§ Text passage:
:::
Keywords: Bone Marrow Stromal Cells, Deprenyl, Cell Therapy, Parkinson’s Disease, 6-Hydroxydopamine
Introduction
A number of psychiatric and movement disorders in humans, such as Parkinson’s disease (PD), are caused by the degeneration or dysfunction of dopaminergic (DAergic) neurons in the substantia nigra pars compacta with a subsequent reduction in striatal dopamine, which leads to a disruption in the normal function of the basal ganglia (1, 2). This highlights the importance of DAergic neurons for maintenance of health and explains why these cell types are the subject of extensive investigation. Clinical experiments using cell transplantation as a therapy for PD have been conducted since 1980.
The replacement of degenerated neurons with effectively functional exogenous potent stem cells is a more promising technique for tissue repair and regeneration in cases of PD (2). Fetal DAergic cells originate in the ventral mesencephalic tissue that has been obtained from fetuses, and have the potential to improve motor function in animal models of PD. However, technical difficulties in obtaining sufficient graft tissues, ethical considerations, and rejection of cells are limitations for the application of this therapy (3-5).
Over the last 20 years scientists have been searching for other reliable sources of midbrain DA neurons, of which stem cells appear to be promising candidates. There are three sources of stem cells that are currently being researched: embryonic stem cells (ESCs), neural stem cells (NSCs), and mesenchymal stem cells (MSCs). NSCs are isolated from embryonic or adult brains; they can only generate nervous system cell lines, and have less potential than ES cells (6, 7).
:::
§ Provided material:
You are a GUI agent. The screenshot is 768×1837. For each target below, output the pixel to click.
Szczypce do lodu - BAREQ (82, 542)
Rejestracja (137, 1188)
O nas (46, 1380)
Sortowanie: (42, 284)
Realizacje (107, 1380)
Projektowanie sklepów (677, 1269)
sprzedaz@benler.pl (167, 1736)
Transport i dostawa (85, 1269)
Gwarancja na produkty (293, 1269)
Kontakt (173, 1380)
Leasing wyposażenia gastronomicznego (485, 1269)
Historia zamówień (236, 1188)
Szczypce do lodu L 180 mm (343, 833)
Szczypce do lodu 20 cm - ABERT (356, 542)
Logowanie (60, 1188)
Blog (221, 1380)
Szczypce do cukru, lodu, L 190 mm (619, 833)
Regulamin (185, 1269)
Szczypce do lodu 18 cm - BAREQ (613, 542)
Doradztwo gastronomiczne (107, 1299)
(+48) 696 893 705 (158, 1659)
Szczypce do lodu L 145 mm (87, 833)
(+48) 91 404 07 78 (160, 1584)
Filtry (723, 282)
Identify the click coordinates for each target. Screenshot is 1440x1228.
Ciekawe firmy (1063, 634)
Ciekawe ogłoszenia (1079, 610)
:::
§ The problem: Reproduce the full text above on stem cell therapy for Parkinson's disease, word for word, from its keywords line through its final sentence.

§ Exercise solution:
Keywords: Bone Marrow Stromal Cells, Deprenyl, Cell Therapy, Parkinson’s Disease, 6-Hydroxydopamine
Introduction
A number of psychiatric and movement disorders in humans, such as Parkinson’s disease (PD), are caused by the degeneration or dysfunction of dopaminergic (DAergic) neurons in the substantia nigra pars compacta with a subsequent reduction in striatal dopamine, which leads to a disruption in the normal function of the basal ganglia (1, 2). This highlights the importance of DAergic neurons for maintenance of health and explains why these cell types are the subject of extensive investigation. Clinical experiments using cell transplantation as a therapy for PD have been conducted since 1980.
The replacement of degenerated neurons with effectively functional exogenous potent stem cells is a more promising technique for tissue repair and regeneration in cases of PD (2). Fetal DAergic cells originate in the ventral mesencephalic tissue that has been obtained from fetuses, and have the potential to improve motor function in animal models of PD. However, technical difficulties in obtaining sufficient graft tissues, ethical considerations, and rejection of cells are limitations for the application of this therapy (3-5).
Over the last 20 years scientists have been searching for other reliable sources of midbrain DA neurons, of which stem cells appear to be promising candidates. There are three sources of stem cells that are currently being researched: embryonic stem cells (ESCs), neural stem cells (NSCs), and mesenchymal stem cells (MSCs). NSCs are isolated from embryonic or adult brains; they can only generate nervous system cell lines, and have less potential than ES cells (6, 7).